Voters in the Rancho Adobe Fire District, which covers the rural area to the northwest and northeast of Petaluma and includes the town of Penngrove and the Liberty Valley area, will soon vote on a proposed parcel tax measure designed to protect the lives and property of 25,000 residents in the sprawling 89 square-mile district.

Due to severely reduced property tax revenues brought about by the economic downturn, unless voters approve a $60 annual parcel tax for eight years, the district's three fire stations will be forced to close on a rotating basis and several firefighters will be laid off, leaving fewer people to respond to fires and medical emergencies. Emergency response times would, by necessity, increase.

Measure Z will raise funds that Fire Chief Frank Treanor says are desperately needed to keep all three fire stations running around the clock and to avoid laying off firefighters.

He's not exaggerating. Since 2006, the district has cut its expenses by 25 percent. It paid off its unfunded pension liability and reduced the health care plan it offers employees for a savings of $231,000 since 2009. In addition, firefighters at Rancho Adobe are already paid an average of 22 percent less than other firefighters in the area.

Because of these strong efforts to control costs, Measure Z is one of the few county tax measures that the Sonoma County Taxpayers Association has endorsed on the November ballot. After eight years, at which point it's expected that property tax revenues will have rebounded, the tax will expire.
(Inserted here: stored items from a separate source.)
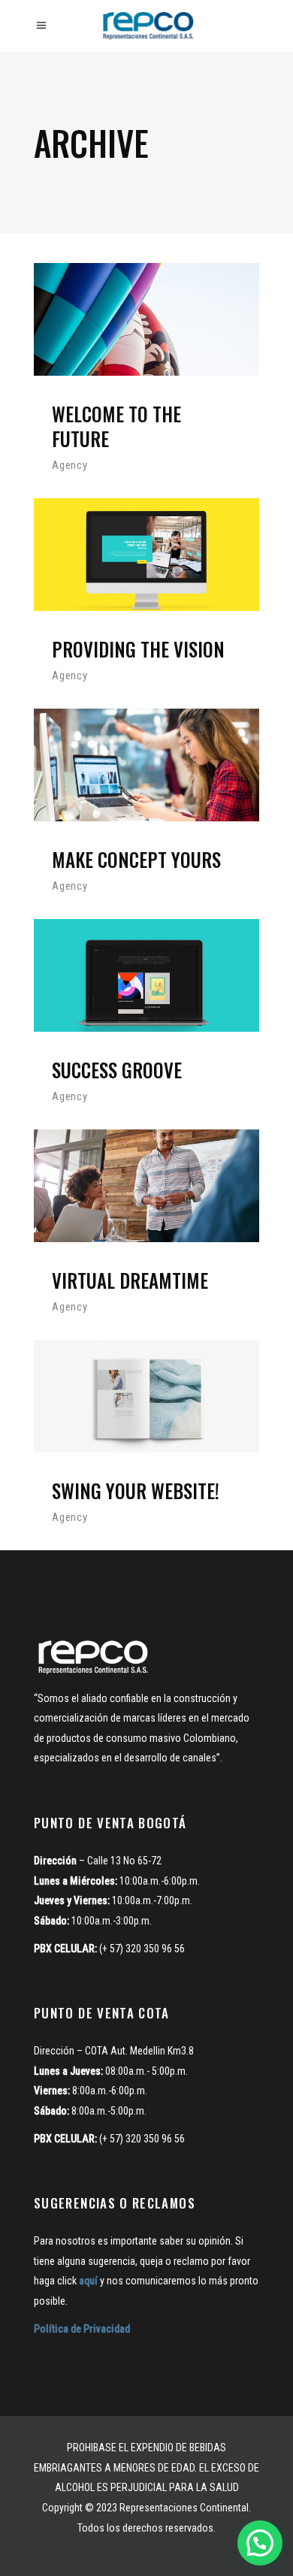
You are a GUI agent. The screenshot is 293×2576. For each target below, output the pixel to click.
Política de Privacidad (82, 2329)
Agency (70, 465)
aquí (88, 2281)
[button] (259, 2542)
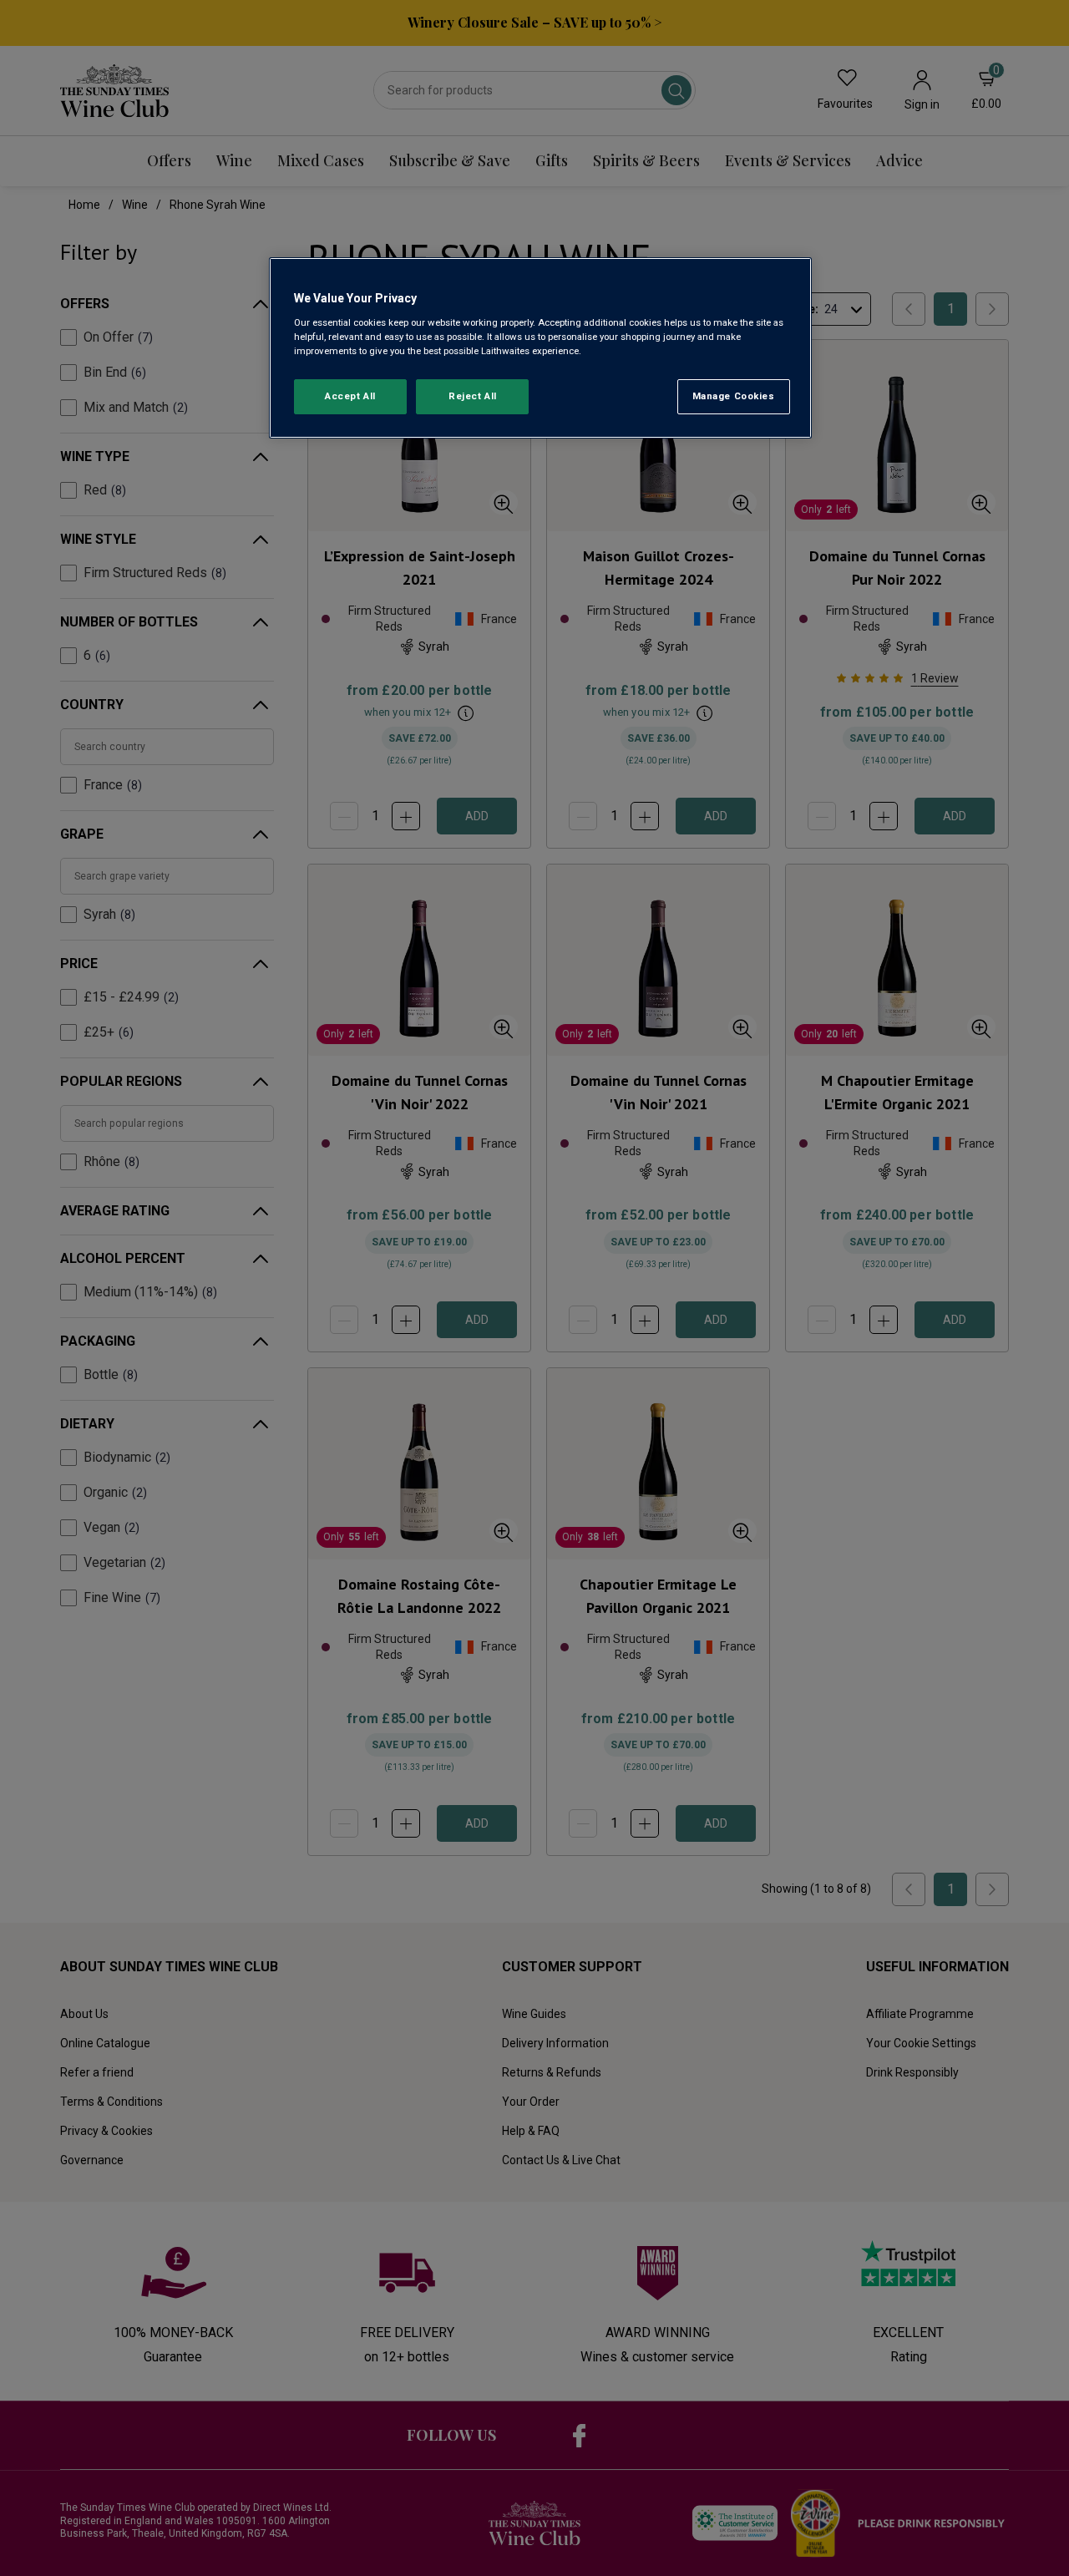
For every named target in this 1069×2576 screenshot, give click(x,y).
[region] (540, 348)
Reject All (472, 396)
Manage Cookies (733, 396)
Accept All (350, 396)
Despite the intense cost-control, the devaluation of property over the last several years has created deficits. Last year, the district operated with a $177,000 deficit. This year, a $384,000 deficit is projected in a district where the annual budget is $3.3 million.

Measure Z would generate about $426,000 annually, enough to keep all three fire stations open 24-7, including one in Penngrove and another at 99 Liberty School Road in Petaluma. There would also be money to set aside for equipment replacement in the future.

If the measure doesn't pass, Treanor will be forced to reduce his staff of 16 full-time firefighters and 12 part-time firefighters by a quarter, and "brown out" one of his three fire stations each day.

If there are any voters willing to risk having their fire station close down, they might consider what occurred one day in 2004 as a fast-moving wildfire in the Liberty Valley area broke out when the nearby fire station was closed. The fire burned two homes, six barns and 30 acres before it was contained. It was only through good fortune that no one was killed or injured in that fire.

There hasn't been any kind of a tax increase in the Rancho Adobe Fire District in 19 years. Measure Z's proposed temporary tax is an affordable and wise investment that ensures emergency services will remain intact.

We recommend a yes vote on Measure Z.